Philip Carroll recently touched on the future relations between Iraq and OPEC, “They (Iraq) have from time to time, because of compelling national interest elected to opt out of the quota system and pursue their own path…they may elect to do that same thing. To me it’s a very important national question”
Iraq’s planned return as a key player in the world oil market after 13 years of UN sanctions has prompted concerns within OPEC, with some analysts warning that Iraq could kill off OPEC countries if it decides to leave the cartel in a bid to produce as much oil as it can outside the quota system.
As a founding member of OPEC, Iraq will experience a strong historical pull to remain within the organisation. An important factor is the knowledge that producing outside an OPEC quota will not necessarily bring increased resources.
Every producer must balance between restraining output to maintain higher international oil prices and expanding individual production capacity to seek higher revenue through rising market share but at lower international price levels.
Operating outside OPEC will not necessarily mean increased profits, as Iraq oil decision-makers are also aware of the fact that Saudi Arabia may punish Iraq by flooding the market if Iraq chooses to quit OPEC.
In this scenario, Saudi Arabia and other OPEC members will likely lobby Iraq to accept an oil production quota equal to Iran, which is 3.18 million bpd and is in line with historical precedent. As Iraq’s success relies on good neighbourly relations, there are reasons for it to be part of OPEC that are not as compelling to countries outside the cartel such as Russia.
Saudi Arabia, the world’s largest oil exporter and OPEC heavyweight has already moved to play down the prospect of Iraq leaving OPEC.
It believes that the notion that Iraq will undermine the cartel’s market power is based on false political assumptions and ignorance.
Saudi Arabia has every reason to be concerned. Although it is viewed as a country synonymous with wealth, it is however deep in debt. In a few years when Iraq begins to produce serious quantities of oil for export it may be just enough to send the price down and send the Saudi economy into even an deeper decline.
An important issue often overlooked when discussing Iraq’s oil, is the role Israel will play further to the occupation of Iraq. An Israeli Minister recently said he wants to reopen a pipeline, which has been closed for more than 50 years to bring Iraqi oil through Jordan to Israel.
This move would cut fuel costs in Israel and help regenerate the port city of Haifa. Israeli Finance Minister Benjamin Netanyahu moved further to raise this issue as he also expects an oil pipeline from Iraq to Israel to be reopened in the near future. “It wont be long when you will see Iraqi oil flowing to Haifa”.
It is obvious that any decision on how Iraq will operate in the oil industry will be tied to American interests in Iraq, in particular, its influence as a regional power and its potential role as a major oil producer.

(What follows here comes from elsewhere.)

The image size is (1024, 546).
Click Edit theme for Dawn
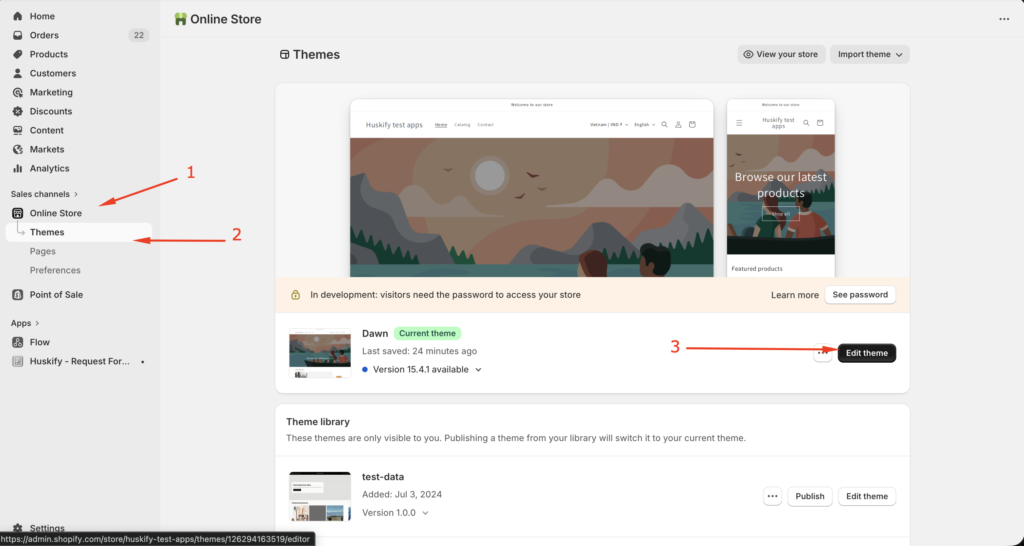click(x=866, y=353)
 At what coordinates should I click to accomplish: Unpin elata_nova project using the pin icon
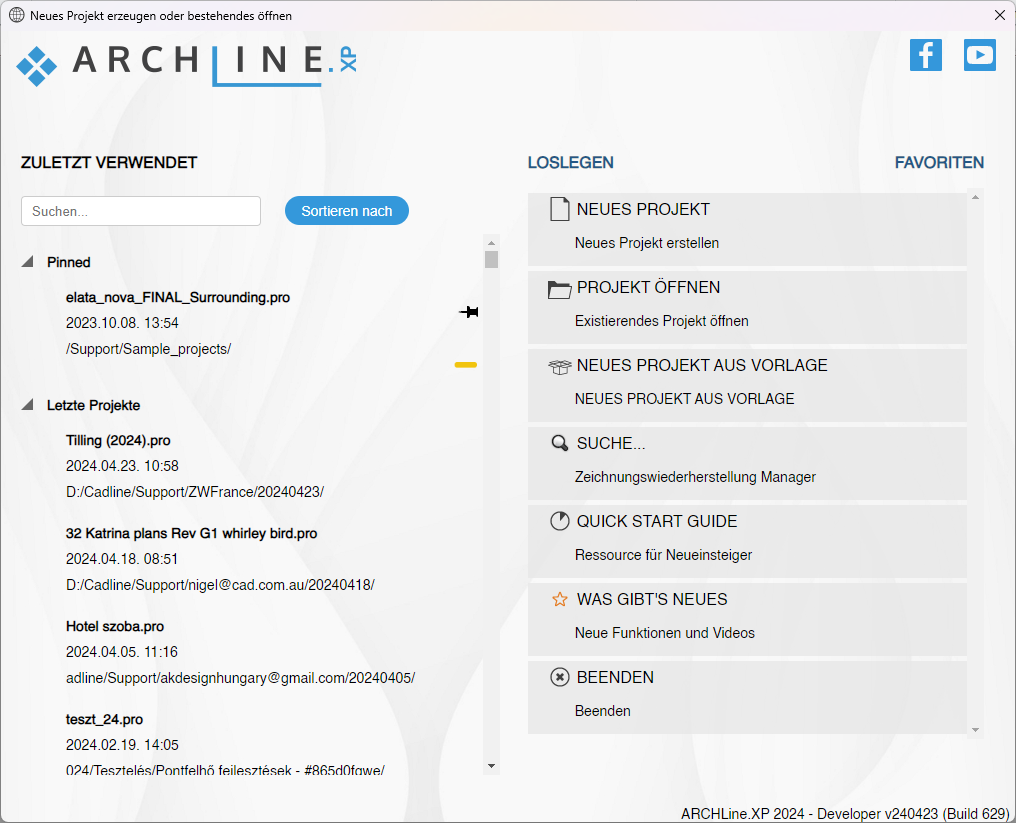[469, 313]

A massive expansion of infrastructure and investment, as well as a stable political environment, will be required to increase Iraq’s oil production capacity.
It is not a question of if, but when Iraq will dictate the state of world oil affairs. The gradual return to normality of the Iraqi oil industry will be monitored closely by the world oil industry, as it attempts to plan for the uncertainties it will bring.